**Excerpt:**

In spite of the data protection legislation, it is important to highlight that authorities and corporate entities may fall short in their duties, which is why a proactive regulator is a significant attribute in the GDPR regime. In August 2018, upon the request of the London Mayor, the UK ICO started to investigate whether a private property company (Kings Cross Estate Services), which managed the area around Kings Cross, a critical London transport hub was using FRT in its CCTV. It emerged that for a number of years, this company had been using FRT for ‘public safety’ reasons, but had not properly disclosed or made people aware that the scheme was in operation. In addition, as part of this investigation it transpired that not only had it been using FRT to capture the images of all those people passing through the transport hub, but it had been working with the Metropolitan Police in London to check and match for certain people entering the area. A data sharing agreement was in place with the intention of providing for the potential identification of wanted individuals, known offenders, and missing persons. Over a 2-year period from 2016 to 2018, the Police passed images of seven people to the property entity. These people had been either arrested and charged, reprimanded, cautioned, or given a formal warning for offences. However, it was clear that the Police had failed to disclose that the scheme existed. [ 20 ]. That said, more generally the ICO has found that it is acceptable for the Police to use FRT and that there is a great deal of public support for its use, but that nevertheless it must be done so in a carefully targeted way taking into account individual’s Article 8 human rights to privacy [ 21 ].

Reflecting on the position of the Regulators and their investigatory powers, one of the most active national data protection bodies in the EU is the Swedish Authority for Privacy Protection (IMY), formerly known as the Swedish Data Protection Authority. In recent years, it has been involved in two FRT cases of note: a school using FRT to monitor class attendance [ 22 ], and the police using facial recognition software [ 23 ].

The first case, while not related to law enforcement, showcases how a data protection authority’s independence and legal expertise can ensure accountability where an individual or a civil organisation would not have been able to do so for various reasons. In this instance, the IMY “became aware through information in the media” that the school was trialing FRT on its students and decided to intervene. In the ensuing process, the authority found that the school’s use of facial recognition did not satisfy proportionality and necessity, which also led to the DPIA being conducted incorrectly. Most importantly, the IMY ruled that the consent that was given by the children’s parents to the school was invalid, as the students were in a position of dependence (school attendance is compulsory). The school’s board was subsequently fined approximately €20,000.

**Recorded data:**
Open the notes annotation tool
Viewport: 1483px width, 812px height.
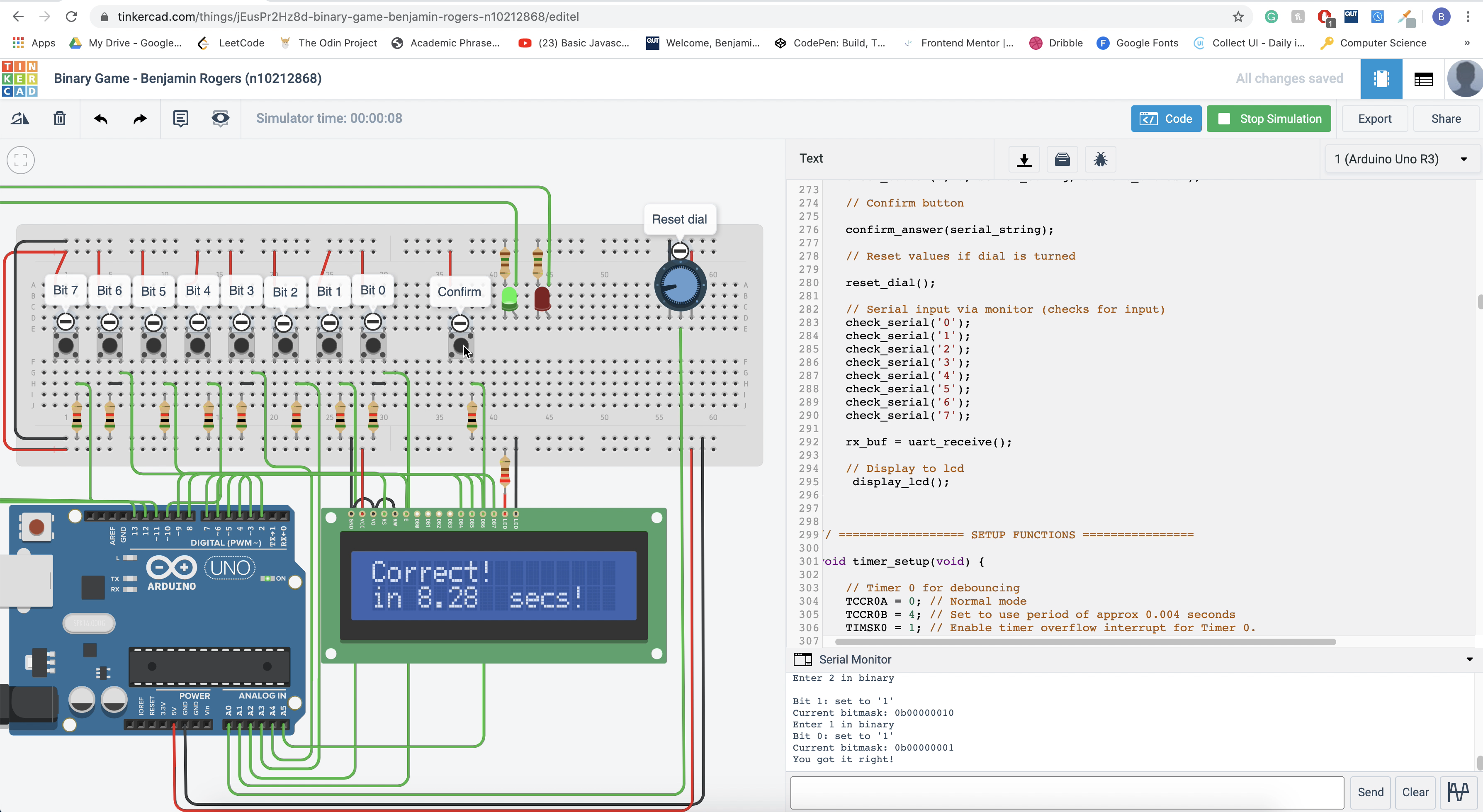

**Objectives:**
1: Decide whether each statement agrees with the excerpt on facial recognition oversight. Answer yes or no and quote the deciding words. (a) The UK ICO opened its Kings Cross investigation in August 2018 at the London Mayor's request. (b) The Police passed images of twelve people to the property entity. (c) The IMY learned of the school's trial through a complaint from parents.
2: From the excerpt on facial recognition oversight, list every outcome it gives for the seven people whose images the Police passed on.

**Exercise solutions:**
1:
(a) Yes: "In August 2018, upon the request of the London Mayor, the UK ICO started to investigate"
(b) No: "the Police passed images of seven people to the property entity"
(c) No: "became aware through information in the media"

2:
- Arrested and charged
- Reprimanded
- Cautioned
- Given a formal warning for offences